**PASSAGE PROVIDED**

— START —

Thank you so much, Diane. The limo story is now posted ... just in case you have not had a chance to read it yet.



TLR said:


> Two very beautiful ladies!!


Thank you, Tracey!



Maglily said:


> I love these pics Marie. I don't know when I've enjoyed someone else's weekend so much!


Oh, thank you so much, Brenda!



Furbabies mom said:


> Lovely lovely ladies!!


Thank you, Deborah!



aprilb said:


> Beautiful pics of two beautiful ladies on the outside and the INSIDE!!!:wub::wub:


Thank you so much, April!



sassy's mommy said:


> Two beautiful, classy ladies. Love your pictures.


Thank you, Pat!



Crystal&Zoe said:


> Just beautiful. Both of you are just so beautiful. Inner beauty and outer beauty combined. Can't get a better combo.


Crystal, thank you so much!



Sylie said:


> I second what Sandi said. :wub::wub::wub::wub::wub:


Thank you sweet, sweet Sylvia!


----------



## Snowball Pie's Mommi (Oct 16, 2008)

Maisie and Me said:


> Marie, I am so glad Kerry came to be with you. You are both wonderful, kind and generous people, what better mix for a friendship:wub::wub:.You both look fabulous in the pics:chili::chili:. Ashley and her boyfriend look adorable together and in your limo post there are 2 pics of you and Ashley beside one another and the resemblance is striking!!!!

— END —

**WHAT IS ASKED**
1 - In the forum thread, what name does the poster use when thanking the user TLR?
2 - Transcribe the forum thread from "Maisie and Me" up to and including "resemblance is striking!!!!".
3 - Pick up the forum thread where it stops and write what comes next.
The records are not needed for anything here.

Rows from a dataset:

— START —

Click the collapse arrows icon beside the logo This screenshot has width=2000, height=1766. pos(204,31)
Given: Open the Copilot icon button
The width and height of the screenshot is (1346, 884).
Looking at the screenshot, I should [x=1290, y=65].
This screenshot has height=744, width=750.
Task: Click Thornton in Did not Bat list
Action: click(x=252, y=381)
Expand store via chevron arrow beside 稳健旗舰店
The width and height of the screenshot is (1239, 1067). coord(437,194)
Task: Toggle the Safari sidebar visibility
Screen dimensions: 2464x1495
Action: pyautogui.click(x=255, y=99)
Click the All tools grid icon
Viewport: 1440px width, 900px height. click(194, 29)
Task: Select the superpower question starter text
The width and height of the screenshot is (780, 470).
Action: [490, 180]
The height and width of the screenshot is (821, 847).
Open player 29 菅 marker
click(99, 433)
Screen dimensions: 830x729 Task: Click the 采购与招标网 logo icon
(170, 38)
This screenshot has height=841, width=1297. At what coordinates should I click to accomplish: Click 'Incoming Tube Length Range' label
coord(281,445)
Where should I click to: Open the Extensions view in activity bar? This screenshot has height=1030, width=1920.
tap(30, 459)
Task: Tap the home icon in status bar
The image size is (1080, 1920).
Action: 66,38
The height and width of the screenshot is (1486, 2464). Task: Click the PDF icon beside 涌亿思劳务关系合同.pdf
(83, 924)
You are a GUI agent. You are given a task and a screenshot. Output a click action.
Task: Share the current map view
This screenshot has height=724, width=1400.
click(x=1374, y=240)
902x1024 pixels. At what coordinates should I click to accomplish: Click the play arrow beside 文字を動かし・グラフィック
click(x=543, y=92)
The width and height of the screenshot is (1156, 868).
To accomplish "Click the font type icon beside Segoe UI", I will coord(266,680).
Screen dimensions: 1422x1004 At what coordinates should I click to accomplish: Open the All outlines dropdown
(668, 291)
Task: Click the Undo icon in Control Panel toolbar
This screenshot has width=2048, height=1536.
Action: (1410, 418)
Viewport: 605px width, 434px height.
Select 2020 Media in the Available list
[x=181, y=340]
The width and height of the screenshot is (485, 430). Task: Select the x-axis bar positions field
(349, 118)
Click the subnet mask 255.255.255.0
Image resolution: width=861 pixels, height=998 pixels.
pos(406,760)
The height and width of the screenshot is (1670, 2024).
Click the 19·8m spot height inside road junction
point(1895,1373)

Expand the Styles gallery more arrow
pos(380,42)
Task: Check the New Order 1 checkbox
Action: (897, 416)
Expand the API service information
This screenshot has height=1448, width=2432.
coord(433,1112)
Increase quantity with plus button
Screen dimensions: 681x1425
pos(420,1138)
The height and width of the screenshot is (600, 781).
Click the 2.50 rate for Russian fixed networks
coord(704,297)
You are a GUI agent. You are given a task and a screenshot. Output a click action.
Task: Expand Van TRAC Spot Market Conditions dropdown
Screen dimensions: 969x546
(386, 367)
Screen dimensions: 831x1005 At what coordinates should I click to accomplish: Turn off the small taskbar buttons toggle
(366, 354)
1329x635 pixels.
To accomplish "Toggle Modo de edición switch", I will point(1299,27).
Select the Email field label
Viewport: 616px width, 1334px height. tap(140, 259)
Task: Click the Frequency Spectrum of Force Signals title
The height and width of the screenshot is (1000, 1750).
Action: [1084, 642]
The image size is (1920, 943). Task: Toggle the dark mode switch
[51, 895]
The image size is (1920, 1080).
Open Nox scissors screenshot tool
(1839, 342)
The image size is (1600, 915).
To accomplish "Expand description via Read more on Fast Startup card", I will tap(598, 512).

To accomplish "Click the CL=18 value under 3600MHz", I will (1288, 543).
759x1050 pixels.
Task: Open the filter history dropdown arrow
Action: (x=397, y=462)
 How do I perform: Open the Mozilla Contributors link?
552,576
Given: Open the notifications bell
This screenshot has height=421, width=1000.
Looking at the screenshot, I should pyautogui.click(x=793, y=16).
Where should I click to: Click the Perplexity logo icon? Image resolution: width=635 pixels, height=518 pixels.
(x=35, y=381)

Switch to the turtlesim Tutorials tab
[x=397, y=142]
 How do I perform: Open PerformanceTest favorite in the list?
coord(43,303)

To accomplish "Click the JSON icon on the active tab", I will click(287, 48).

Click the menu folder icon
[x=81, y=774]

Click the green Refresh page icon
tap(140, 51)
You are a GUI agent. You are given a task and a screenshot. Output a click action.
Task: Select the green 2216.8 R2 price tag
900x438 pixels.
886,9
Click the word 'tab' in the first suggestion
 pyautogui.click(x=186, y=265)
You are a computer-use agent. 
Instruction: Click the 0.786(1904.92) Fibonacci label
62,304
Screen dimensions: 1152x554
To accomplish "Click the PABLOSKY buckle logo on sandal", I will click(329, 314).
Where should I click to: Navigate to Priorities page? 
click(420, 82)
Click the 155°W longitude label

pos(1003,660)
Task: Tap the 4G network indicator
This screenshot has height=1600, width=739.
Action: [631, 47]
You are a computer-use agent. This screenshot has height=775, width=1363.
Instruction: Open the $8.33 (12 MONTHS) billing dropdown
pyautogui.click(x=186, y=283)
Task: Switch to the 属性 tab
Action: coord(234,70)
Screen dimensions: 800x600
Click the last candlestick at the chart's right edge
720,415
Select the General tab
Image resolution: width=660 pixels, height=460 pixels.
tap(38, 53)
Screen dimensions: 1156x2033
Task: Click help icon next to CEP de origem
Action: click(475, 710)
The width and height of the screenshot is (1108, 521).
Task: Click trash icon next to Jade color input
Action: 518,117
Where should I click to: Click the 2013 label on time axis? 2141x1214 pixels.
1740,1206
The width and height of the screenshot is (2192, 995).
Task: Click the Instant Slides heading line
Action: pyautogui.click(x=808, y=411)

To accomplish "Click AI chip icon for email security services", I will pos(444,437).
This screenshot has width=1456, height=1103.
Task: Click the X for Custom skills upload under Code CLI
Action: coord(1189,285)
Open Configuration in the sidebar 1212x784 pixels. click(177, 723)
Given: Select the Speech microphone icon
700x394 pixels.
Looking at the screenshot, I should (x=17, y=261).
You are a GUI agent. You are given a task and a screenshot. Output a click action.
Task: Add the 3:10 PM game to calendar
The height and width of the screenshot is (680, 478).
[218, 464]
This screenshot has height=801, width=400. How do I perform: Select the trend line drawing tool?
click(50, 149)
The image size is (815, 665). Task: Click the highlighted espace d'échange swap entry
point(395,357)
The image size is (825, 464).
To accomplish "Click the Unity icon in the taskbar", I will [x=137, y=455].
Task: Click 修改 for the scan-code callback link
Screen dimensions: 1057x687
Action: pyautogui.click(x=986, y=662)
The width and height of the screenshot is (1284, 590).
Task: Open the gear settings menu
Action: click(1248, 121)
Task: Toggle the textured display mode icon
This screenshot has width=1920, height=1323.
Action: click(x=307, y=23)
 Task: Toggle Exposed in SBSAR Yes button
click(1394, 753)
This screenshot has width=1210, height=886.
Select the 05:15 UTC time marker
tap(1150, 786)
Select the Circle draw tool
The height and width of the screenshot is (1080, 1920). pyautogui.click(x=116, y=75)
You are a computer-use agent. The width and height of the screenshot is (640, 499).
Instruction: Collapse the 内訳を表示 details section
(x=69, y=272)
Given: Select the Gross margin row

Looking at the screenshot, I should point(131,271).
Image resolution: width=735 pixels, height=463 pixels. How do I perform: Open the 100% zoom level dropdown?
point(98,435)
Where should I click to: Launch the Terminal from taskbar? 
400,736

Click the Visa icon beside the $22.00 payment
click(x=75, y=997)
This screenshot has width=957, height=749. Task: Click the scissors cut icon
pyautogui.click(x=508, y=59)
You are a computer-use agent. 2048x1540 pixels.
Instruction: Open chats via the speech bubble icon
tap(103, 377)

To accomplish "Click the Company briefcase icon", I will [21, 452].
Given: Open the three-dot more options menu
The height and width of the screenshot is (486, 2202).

— END —

**ANSWERS FOR THE TASKS**
1 - Tracey

2 -
Maisie and Me said:


> Marie, I am so glad Kerry came to be with you. You are both wonderful, kind and generous people, what better mix for a friendship:wub::wub:.You both look fabulous in the pics:chili::chili:. Ashley and her boyfriend look adorable together and in your limo post there are 2 pics of you and Ashley beside one another and the resemblance is striking!!!!

3 -
> There is nothing like spending time with a great friend.


Thank you, Michelle. As for Ashley, although I am her grandmother ... often people who didn't know us, thought she was my daughter. Justin is Ashley's first boyfriend ... and, I am not surprised that she chose someone who has a sweet personality like she does. Justin was a true gentleman and so nice when he visited.



revakb2 said:


> What lovely pictures. It's so nice you were able to get together.


Thank you, Reva!



pammy4501 said:


> You are two gorgeous gals!! So glad you had a get together!! Love you both!


Awww ... thank you, Pam! Pam, when Kerry and I lit the candle to honor the SM babies who are at the Rainbow Bridge and in Heaven ... we said a prayer for your Lola. Love you, too!



Lacie's Mom said:


> Such beautiful pictures of 2 beautiful ladies -- both inside and out. I'm honored to call both of you my friend.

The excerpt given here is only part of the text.